--- START Given text ---

With your image open, hit the keyboard shortcut or find Enhance > Adjust Color > Adjust Hue/Saturation… in the menu bar. (NB: this can also be done non-destructively. Select Layer > New Adjustment Layer > Hue/Saturation, then proceed as below.)

You can shift the hue, saturation, or brightness of the image as a whole, but the real power of this tool is in selectively editing the color in your image. Click the dropdown menu which defaults to “Master,” then select your target color range—”Blues,” in this case. You can further refine your target range by clicking points on the image and/or adjusting the sliders that appear on the color bars at the bottom of the adjustment panel. Lower the saturation and increase the brightness for the color cast you want to remove, but be careful of spillover—if you’ve got a nice blue sky or other blue details, you’ll want to select the snow first so that only the unwanted color is adjusted. (Or, if you’re using an adjustment layer, just adjust as needed then use the eraser tool to eliminate unwanted adjustments.)

--- END Given text ---

#### [Exercise goal]
Copy the stretch of the color-adjustment text from "You can shift" through "eliminate unwanted adjustments.)", swapping every "brightness" for "lightness".

--- START Data rows ---

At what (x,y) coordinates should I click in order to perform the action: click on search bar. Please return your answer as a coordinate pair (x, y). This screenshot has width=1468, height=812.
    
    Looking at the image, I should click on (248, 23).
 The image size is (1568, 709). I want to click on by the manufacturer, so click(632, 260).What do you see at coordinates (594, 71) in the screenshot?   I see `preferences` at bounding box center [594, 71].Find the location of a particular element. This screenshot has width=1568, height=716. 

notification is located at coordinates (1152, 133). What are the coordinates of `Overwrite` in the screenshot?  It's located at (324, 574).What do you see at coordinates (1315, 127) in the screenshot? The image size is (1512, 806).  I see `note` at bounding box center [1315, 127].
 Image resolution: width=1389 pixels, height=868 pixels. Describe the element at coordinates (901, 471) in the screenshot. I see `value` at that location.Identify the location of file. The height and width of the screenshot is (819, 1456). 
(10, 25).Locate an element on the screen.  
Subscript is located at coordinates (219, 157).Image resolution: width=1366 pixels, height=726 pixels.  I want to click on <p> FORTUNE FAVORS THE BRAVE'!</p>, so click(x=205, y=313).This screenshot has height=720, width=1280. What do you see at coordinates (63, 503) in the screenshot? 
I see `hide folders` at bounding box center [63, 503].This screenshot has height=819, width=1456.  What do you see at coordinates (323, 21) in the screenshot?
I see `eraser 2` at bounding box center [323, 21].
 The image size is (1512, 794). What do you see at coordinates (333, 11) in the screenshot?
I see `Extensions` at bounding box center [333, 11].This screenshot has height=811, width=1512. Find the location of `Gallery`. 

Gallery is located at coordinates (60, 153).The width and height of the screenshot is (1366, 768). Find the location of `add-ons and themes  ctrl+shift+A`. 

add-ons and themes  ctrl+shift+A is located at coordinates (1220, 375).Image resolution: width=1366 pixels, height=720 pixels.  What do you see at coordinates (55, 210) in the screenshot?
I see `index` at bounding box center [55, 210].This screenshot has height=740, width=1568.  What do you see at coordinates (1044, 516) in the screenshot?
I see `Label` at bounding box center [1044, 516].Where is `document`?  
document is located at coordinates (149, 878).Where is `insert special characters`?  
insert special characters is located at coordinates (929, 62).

--- END Data rows ---

#### [Complete response]
You can shift the hue, saturation, or lightness of the image as a whole, but the real power of this tool is in selectively editing the color in your image. Click the dropdown menu which defaults to “Master,” then select your target color range—”Blues,” in this case. You can further refine your target range by clicking points on the image and/or adjusting the sliders that appear on the color bars at the bottom of the adjustment panel. Lower the saturation and increase the lightness for the color cast you want to remove, but be careful of spillover—if you’ve got a nice blue sky or other blue details, you’ll want to select the snow first so that only the unwanted color is adjusted. (Or, if you’re using an adjustment layer, just adjust as needed then use the eraser tool to eliminate unwanted adjustments.)